Message par mathesna »

Bonjour!
voilà je viens de repêcher dans mes archives de liens, un article paru sur le Courrier International datant de décembre 2002. (j'ai cherché sur le forum mais j'ai pas trouvé de post y faisant référence, donc je poste :hehe: ).

Bon, je trouve cet article fort intéressant! je ne me rappelais plus l'avoir. J'espère que ça va pas générer des débats inutiles et des réactions trop enflammées, car ça parle un peu de la légitimité de l'homme occidental à s'approprier de cet instrument.... bon j'en dis pas plus donc... à vos yeux! 8|
Un second souffle pour le didgeridoo
26.12.2002 | Leila Abboud | The Wall Street Journal
DE FREELAND (Maryland, Etats-Unis)
Depuis des milliers d'années, les Aborigènes d'Australie sillonnent le bush à la recherche de branches creuses d'eucalyptus afin de fabriquer des didgeridoos, ces longs instruments de musique au son grave. Ils tapotent les troncs pour trouver ceux que les termites ont creusés de façon telle qu'il en sortira un son étrange, à mi-chemin entre la corne de brume et le barrissement venu de la nuit des temps.
"Les instruments sacrés ne pouvaient être sortis que dans l'obscurité et les anciens en jouaient au cours des cérémonies d'initiation", se souvient Wayne Turrong Peckham, un Aborigène de Mareeba, dans le nord du Queensland, initié par sa grand-mère.
Rien d'étonnant, donc, à ce que M. Peckham ne voie pas d'un bon oeil Tim Whittmore, 35 ans, créateur du didgeridoo en canettes de soda, qui joue de son instrument pour le plaisir des promeneurs d'Ocean City, dans le Maryland.
L'émission Survivor 2, qui se déroulait en Australie et dont le jingle était un air de didgeridoo, a suscité l'intérêt de nombreux Américains pour cet étrange instrument.

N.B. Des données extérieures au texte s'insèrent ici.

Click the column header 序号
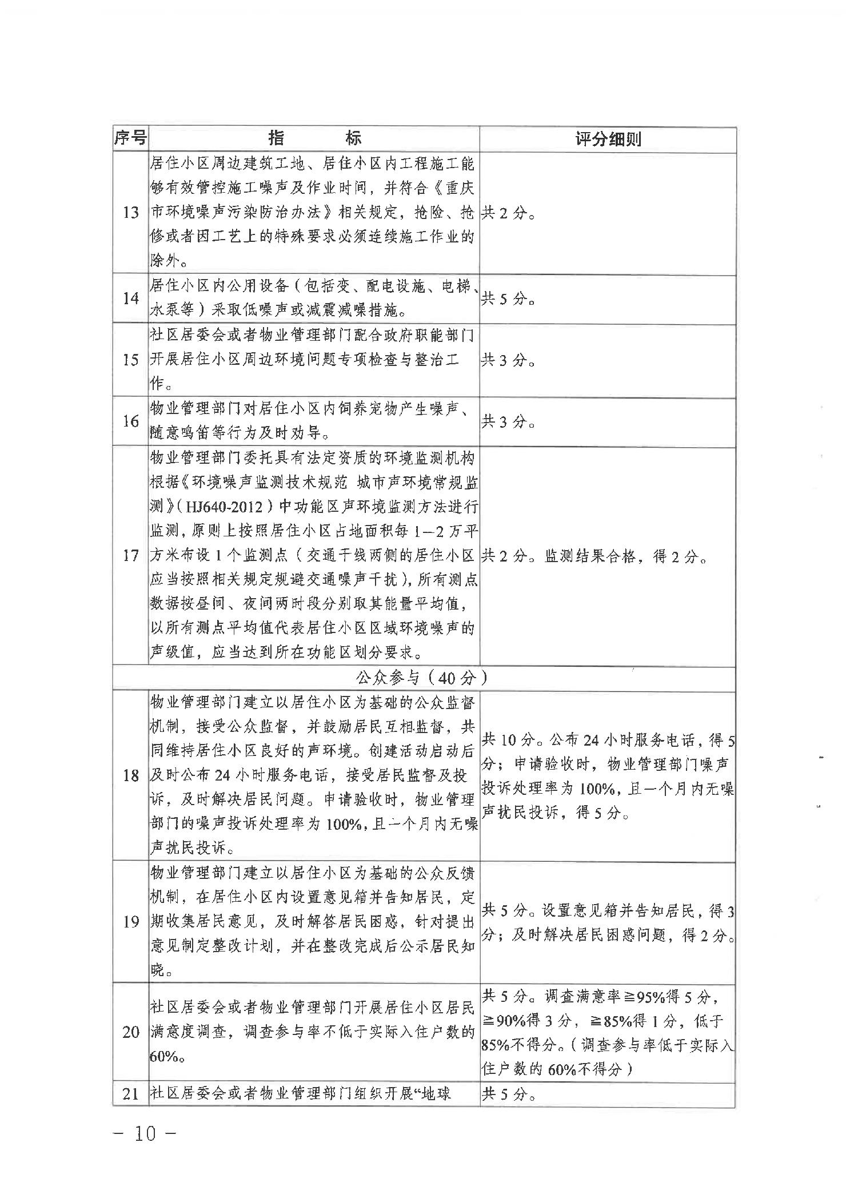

Ce son est aussi populaire auprès des fans des Grateful Dead que des raveurs, et on l'associe même à une sensibilité hippie. Pourtant, le didgeridoo n'a connu son essor qu'après les JO de Sydney, en l'an 2000. A Laguna Beach, en Californie, un revendeur a vu ses ventes doubler chaque année depuis l'ouverture de son magasin, en 1998. Le site de vente en ligne eBay propose des centaines d'instruments, et l'on estime à plusieurs dizaines de milliers par an le nombre de transactions s'effectuant directement via le Net.
Les Aborigènes et les puristes sont heureux de l'intérêt porté au didgeridoo et à leur culture. Mais ils ne supportent pas les imitations, dont beaucoup sont des attrape-touristes fabriqués en Australie pour être vendus sur place ou sur les marchés étrangers. Les Aborigènes, à commencer par M. Peckham, peuvent consacrer plusieurs mois à la fabrication d'un seul instrument traditionnel. Il leur faut d'abord couper une branche creusée par les termites, en retirer l'écorce, la nettoyer et l'accorder. Ils la décorent ensuite de motifs complexes aux couleurs vives, variant selon les régions et l'usage fait de l'instrument lors des cérémonies.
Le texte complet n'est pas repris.